Insider Brief:
- Google has entered a power purchase agreement to buy 200 MW of fusion power from Commonwealth Fusion Systems.
- Commonwealth Fusion Systems aims to provide this power by the early 2030s.
- Fusion experts tell Climate Insider that this is an unlikely timeline.
Google has signed a power purchase agreement (PPA) to buy 200 megawatts (MW) of nuclear fusion power from Commonwealth Fusion Systems, the companies said in June 30 statements.
Commonwealth said it expects the fusion power will be put on the grid via its inaugural ARC plant in the “early 2030s”.

Google has invested in Commonwealth since 2021.
“By entering into this agreement with CFS, we hope to prove out and scale a promising pathway toward commercial fusion power,” Google’s Head of Advanced Energy Michael Terrell said in a statement.
“We’re excited to make this longer-term bet on a technology with transformative potential to meet the world’s future energy demand, and support CFS [Commonwealth] in their efforts to reach the scientific and engineering milestones needed to get there.”
Commonwealth is equally bullish about their timeline.
“Fusion power is within our grasp thanks in part to forward-thinking partners like Google, a recognized technology pioneer across industries,” Commonwealth co-founder and CEO Bob Mumgaard said in a statement.
“Our strategic deal with Google is the first of many as we move to demonstrate fusion energy from SPARC and then bring our first power plant online. We aim to demonstrate fusion’s ability to provide reliable, abundant, clean energy at the scale needed to unlock economic growth and improve modern living – and enable what will be the largest market transition in history.”

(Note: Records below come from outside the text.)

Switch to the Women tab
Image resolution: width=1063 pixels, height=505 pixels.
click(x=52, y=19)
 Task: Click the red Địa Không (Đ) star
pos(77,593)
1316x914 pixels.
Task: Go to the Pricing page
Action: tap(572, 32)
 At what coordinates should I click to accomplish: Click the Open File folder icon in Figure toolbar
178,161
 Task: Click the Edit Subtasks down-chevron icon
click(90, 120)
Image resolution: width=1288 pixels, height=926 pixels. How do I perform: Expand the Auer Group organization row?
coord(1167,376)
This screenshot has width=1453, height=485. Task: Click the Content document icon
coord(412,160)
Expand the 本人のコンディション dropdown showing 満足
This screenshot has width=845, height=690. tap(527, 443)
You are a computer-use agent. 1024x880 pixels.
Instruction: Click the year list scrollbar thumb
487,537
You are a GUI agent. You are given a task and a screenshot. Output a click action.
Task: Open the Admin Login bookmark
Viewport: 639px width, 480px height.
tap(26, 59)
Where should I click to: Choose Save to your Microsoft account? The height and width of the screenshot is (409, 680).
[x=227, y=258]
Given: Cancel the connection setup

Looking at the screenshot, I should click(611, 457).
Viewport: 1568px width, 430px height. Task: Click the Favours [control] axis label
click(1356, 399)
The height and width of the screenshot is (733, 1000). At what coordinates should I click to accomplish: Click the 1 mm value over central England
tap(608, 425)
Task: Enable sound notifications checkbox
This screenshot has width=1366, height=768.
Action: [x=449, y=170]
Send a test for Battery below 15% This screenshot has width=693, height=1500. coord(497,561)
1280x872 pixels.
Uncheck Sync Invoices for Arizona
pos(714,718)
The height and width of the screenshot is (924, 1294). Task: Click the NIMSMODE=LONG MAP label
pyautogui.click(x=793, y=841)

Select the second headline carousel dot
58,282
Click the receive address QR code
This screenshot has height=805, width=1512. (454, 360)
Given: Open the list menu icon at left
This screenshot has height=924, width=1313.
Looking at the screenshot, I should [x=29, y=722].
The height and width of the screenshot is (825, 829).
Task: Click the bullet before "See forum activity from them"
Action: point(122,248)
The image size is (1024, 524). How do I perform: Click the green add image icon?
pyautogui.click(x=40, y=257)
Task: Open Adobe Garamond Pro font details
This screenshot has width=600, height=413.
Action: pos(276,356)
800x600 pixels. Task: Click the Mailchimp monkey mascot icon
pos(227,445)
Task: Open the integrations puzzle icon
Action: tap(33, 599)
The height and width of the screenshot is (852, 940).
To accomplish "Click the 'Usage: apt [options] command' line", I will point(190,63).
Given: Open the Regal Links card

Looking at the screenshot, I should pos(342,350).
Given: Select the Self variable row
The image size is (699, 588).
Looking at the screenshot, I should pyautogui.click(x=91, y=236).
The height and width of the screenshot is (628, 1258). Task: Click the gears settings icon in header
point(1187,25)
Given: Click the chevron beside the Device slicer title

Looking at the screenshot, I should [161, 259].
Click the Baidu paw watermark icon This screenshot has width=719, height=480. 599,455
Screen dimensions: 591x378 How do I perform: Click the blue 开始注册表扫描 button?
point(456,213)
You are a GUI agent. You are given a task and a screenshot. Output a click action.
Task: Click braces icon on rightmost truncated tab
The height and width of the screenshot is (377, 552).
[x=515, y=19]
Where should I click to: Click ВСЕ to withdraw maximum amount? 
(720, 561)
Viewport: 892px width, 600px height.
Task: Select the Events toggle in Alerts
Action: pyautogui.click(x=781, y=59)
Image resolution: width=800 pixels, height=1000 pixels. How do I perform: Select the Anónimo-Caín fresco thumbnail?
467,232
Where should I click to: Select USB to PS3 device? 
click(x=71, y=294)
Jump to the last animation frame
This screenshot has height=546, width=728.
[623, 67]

The plant is expected to be built in Virginia in the early 2030s, and expects to be generating fusion energy in the early 2030s as well.
Timeline and Technology
Commonwealth Fusion Technology was launched in 2018, spun out of MIT fusion research. In 2020, it published in Journal of Plasma Physics several peer-reviewed publications indicating its SPARC technology could generate net energy from fusion.
Construction on the SPARC building, a manufacturing facility, and company headquarters began in 2021 – the same year that Commonwealth says it was able to demonstrate “groundbreaking high temperature superconducting magnets” that is required to generate commercial fusion energy.
In 2025, SPARC achieved commercially relevant net energy from fusion, Commonwealth said.
The company will build its first grid-scale commercial fusion power plant at the James River Industrial Park, located in Chesterfield County, Virginia. The company has also made an agreement with local utility Dominion Energy Virginia to provide “non-financial collaboration,” including development and technical expertise and leasing rights to the manufacturing site, which Dominion Energy Virginia owns.
The site is expected to generate 400 MW of electricity, Commonwealth said in a December 2024 statement.
Fusion experts skeptical
“Fusion energy is one of the most promising sources of energy, it’s possible to address all of humanity’s energy needs,” Dr. Mustafa Bashran, physics professor at Ottawa’s Carleton University, told Climate Insider.
“But over the last 40 years, I’ve been hearing a lot of claims and hype,” he said.
Fusion energy has reached a turning point, he said, with promising projects around the world taking never-before-seen steps towards the generation of fusion energy.
“There is momentum now that is finally being achieved, it is going to happen,” he said. “The question is when, and is it going to be commercially viable.”
One of the biggest challenges for nuclear fusion companies is the lack of naturally-occurring tritium, a key material for fusion processes.
“Tritium does not exist in nature,” he said. “Currently, the global stockpile of tritium is less than 25 kilograms. Annual production today is between 100 and 200 grams. If you want to make fusion power that generates 1 gigawatt, you need annually 100 to 200 kilograms of tritium. Where is this tritium going to come from?”
Steven O. Dean, founder of Fusion Power Association and PhD in physics, concurs that the progress made has been substantial.
“It’s no question that great progress has been made, and we’re closer now [to nuclear fusion] than we were before,” he told Climate Insider.
“There’s over 50 of these [fusion] companies now, and there seems to be a new one every day. I have been in fusion now for over 60 years. Back in 1962, I believed fusion could happen in 20 years. But it’s not going to happen in my children’s time. Now I’m hoping that it will happen in my grandchildren’s time.”
Dean does have confidence in Commonwealth’s technology.
“The Commonwealth Fusion people have not yet operated their first experiment, but they spun out of MIT, out of a concept that has 30-40 years of physics demonstrations – so they can be very confident that the experiment that they’re going to have operating in a year or two is going to work.”
However, even if it does work, it can still be a long time before fusion energy can be affordable enough for commercial use, Dr. Bahran said.
In the beginning of working nuclear fusion energy, it will not operate at an economy scale because of the massive investments required to produce the fuel.
“It’s going to take time to reach a level in which a kilowatt hour from fusion is competitive to solar or wind, or even nuclear,” he said.
“Fusion – for now and for the foreseeable future – will be more expensive than nuclear energy.”